- February 28, 2006, Timothy J. Walker, TJWalker & Assoc. Inc.
Last month I presented the cases for rough over smooth in preventing slip and scratching problems (see "Are You Rough Enough?"). Even though rough surfaces have a bad reputation, rough is better than smooth to fight lubrication from air or liquid lubrication. But is rough the best solution?
Creating a rougher roller surface from machining or bead blasting is effective and inexpensive, but rough surfaces do have drawbacks. Rough surfaces can prove difficult to clean, both from snagging your cleaning cloths and collecting crud in their deeper valleys. The reduced contact area can be good for release properties but bad for heat transfer. The machined and blasted rough surface profiles get much of their peak-to-valley difference from a limited number of peaks. Even a small amount of wear or applying a thin, hard coat will reduce their Ra and lubrication-preventing powers significantly. Creating a specific Ra value from machining or blasting may be difficult to repeat from lot to lot or supplier to supplier.
So, how else can you fight an air or liquid lubrication beside simple roughening techniques? For a quick change in roller roughness, try a roller wrap. By far the most popular choice is masking tape. Masking tape is inexpensive, has a low tack adhesive that is removed easily (if you don’t leave it exposed to UV light too long or bake it on), and it conforms easily to the roller’s surface. Masking tape also creates two levels of roughness from both the tape roughness and the ridges or grooves of the tape thickness.
Other popular choices for roller wraps include fabrics (including cheesecloth and sailcloth); netting (including pantyhose); abrasive tapes (such as emery cloth or safety walk tread); cork; and embossed rubber tape.
Roller wraps have some drawbacks. They can wear or fall off, sending bits of debris out the door with your product. Wraps may insulate any desired heat transfer or create more (or less) electrostatic charging or dissipation. Acknowledging these drawbacks, roller wraps remain a quick, inexpensive solution.
For a long-term solution with consistent performance, add grooves or ridges to your roller. Ridges and grooves are cut into your roller materials, whether steel, aluminum, or rubber, and can be hard-coated without changing their performance significantly.
Any grooved or ridged surface is defined by four variables: pitch, depth, width, and angle. Whether a cut pattern is a groove or a ridge depends on what percentage of the surface is raised or recessed. Grooved surfaces are far more common, since a web can span a small gap without much deflection, but even the narrowest ridge can wrinkle a thin web.

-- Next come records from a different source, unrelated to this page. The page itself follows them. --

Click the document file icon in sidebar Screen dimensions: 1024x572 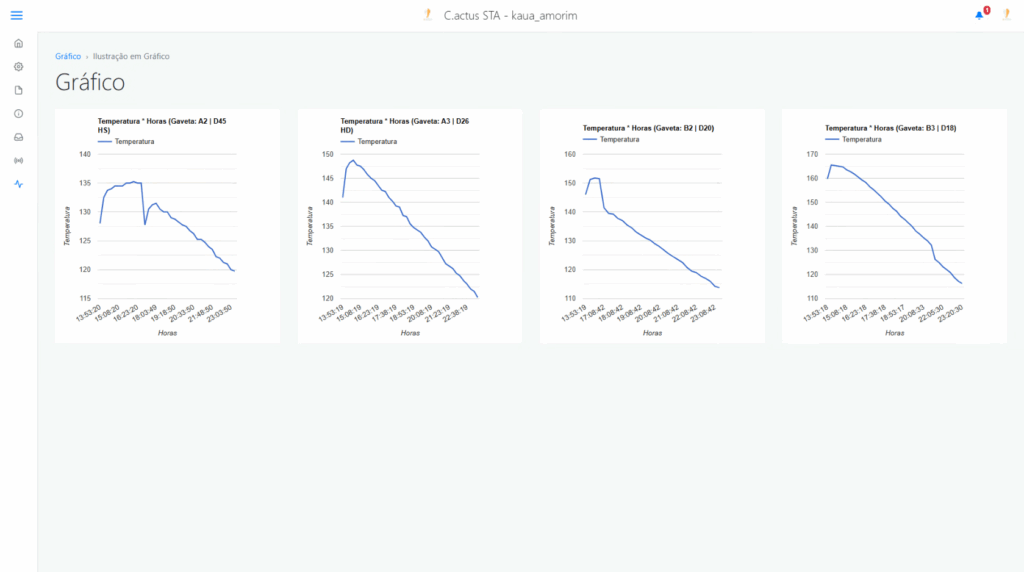18,90
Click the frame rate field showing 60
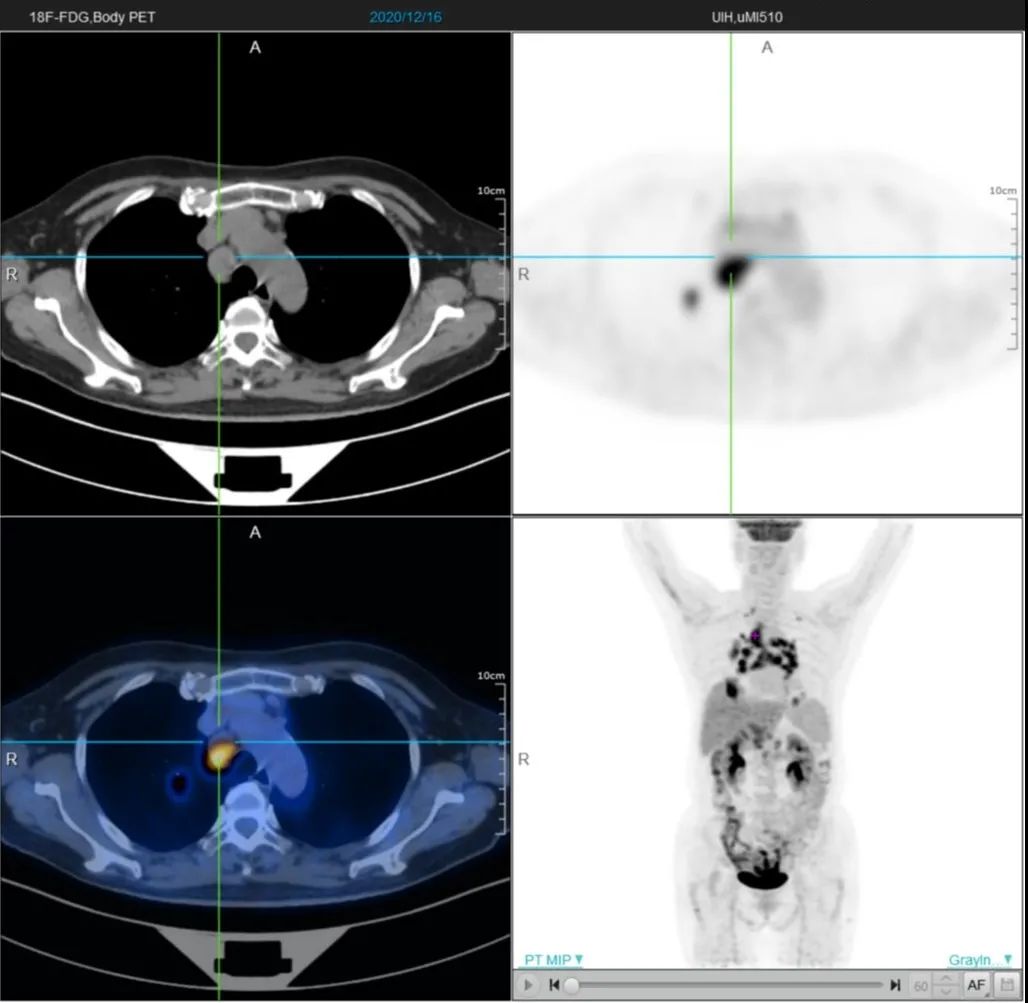The width and height of the screenshot is (1028, 1003). point(920,985)
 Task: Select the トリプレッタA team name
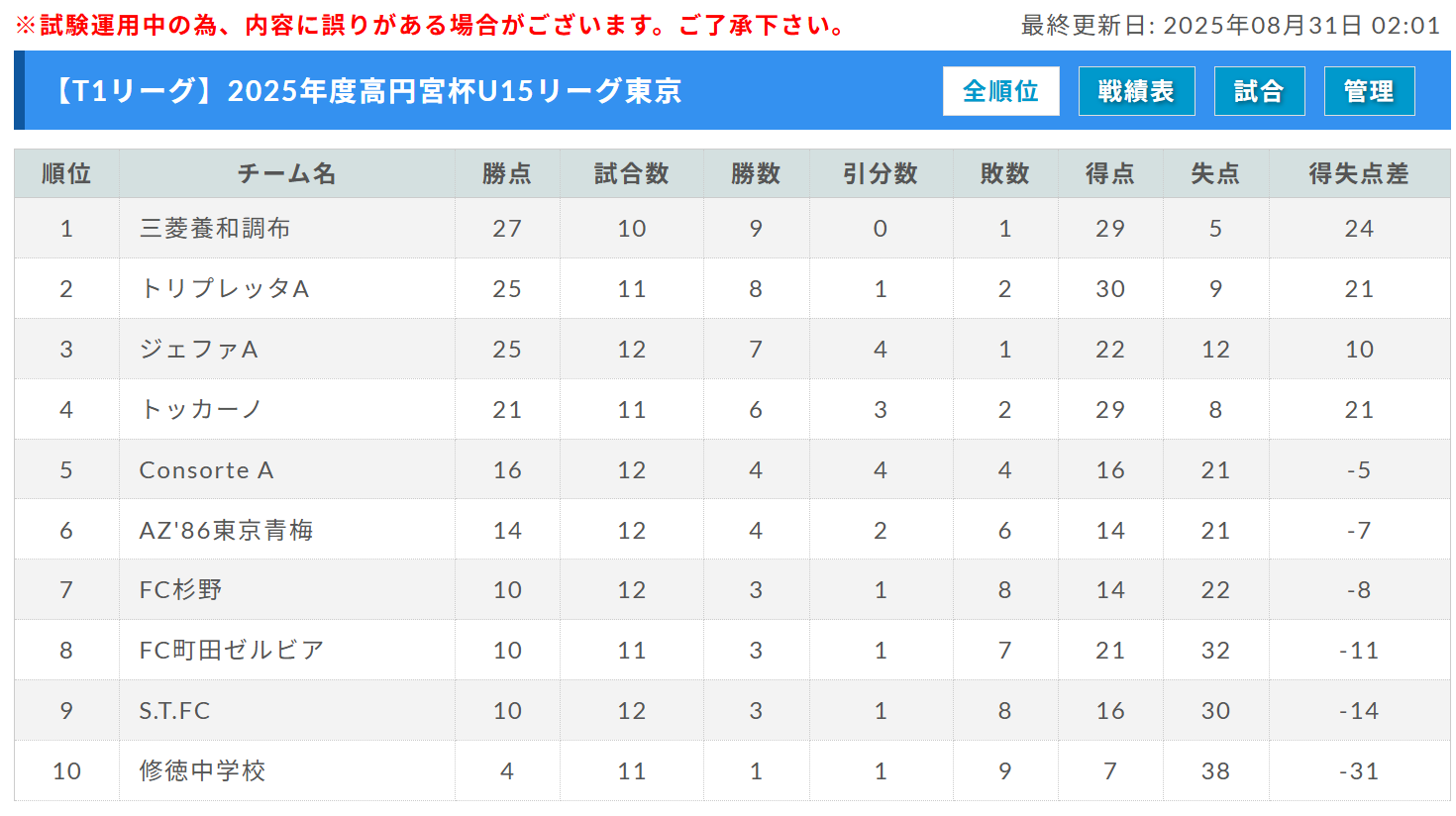pyautogui.click(x=225, y=288)
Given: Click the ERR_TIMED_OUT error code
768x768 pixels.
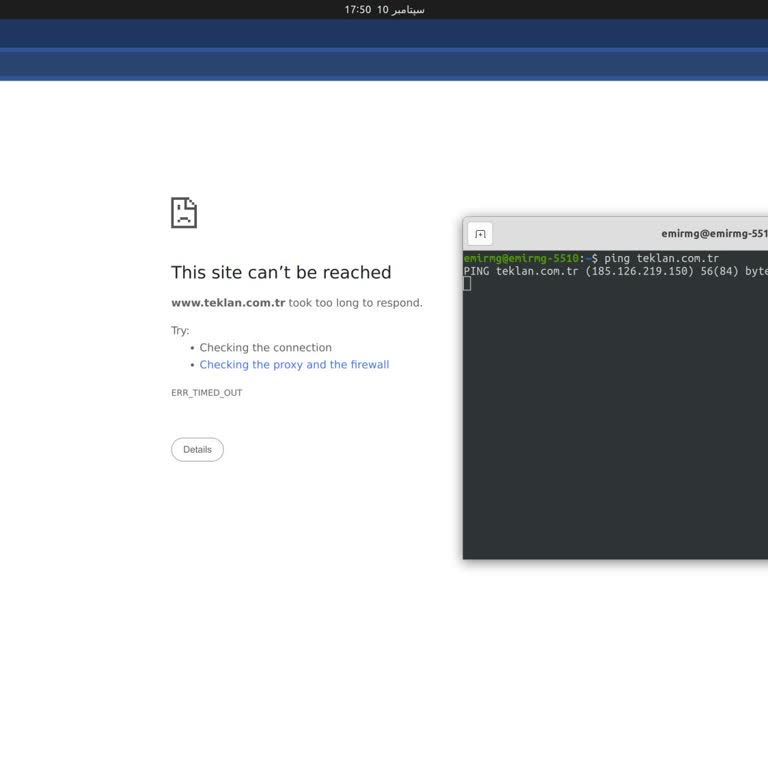Looking at the screenshot, I should [x=206, y=393].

To prevent lubrication, I look for a fine groove pattern, with a 10–20 pitch (grooves per inch). I’ve found at this pitch, a groove depth of 5 mils/in. of radius (same for groove depth) works to prevent air lubrication in even extremely high speed-to-tension ratios. I’ve seen rollers with big grooves and small pitch. The big grooves seem more than adequate to channel away unwanted air, but the distance between grooves, even at 1 in., is too far for air to travel in the short contact time on the roller, reducing the expected benefit.
What groove angle is best? Axial grooves can be noisy; annular hoop grooves may catch and hold wrinkles. Chevron pattern grooves are a good choice, and diamond patterns are the most popular.
Consider a car tire. Grooving or tread, not roughness, is the engineered solution to prevent lubrication. Grooved rollers are also a well-engineered solution.
Timothy J. Walker has 20+ years of experience in web handling processes. He specializes in web handling education, process development, and production problem solving. Contact him at 651/686-5400; email@example.com; tjwa.com.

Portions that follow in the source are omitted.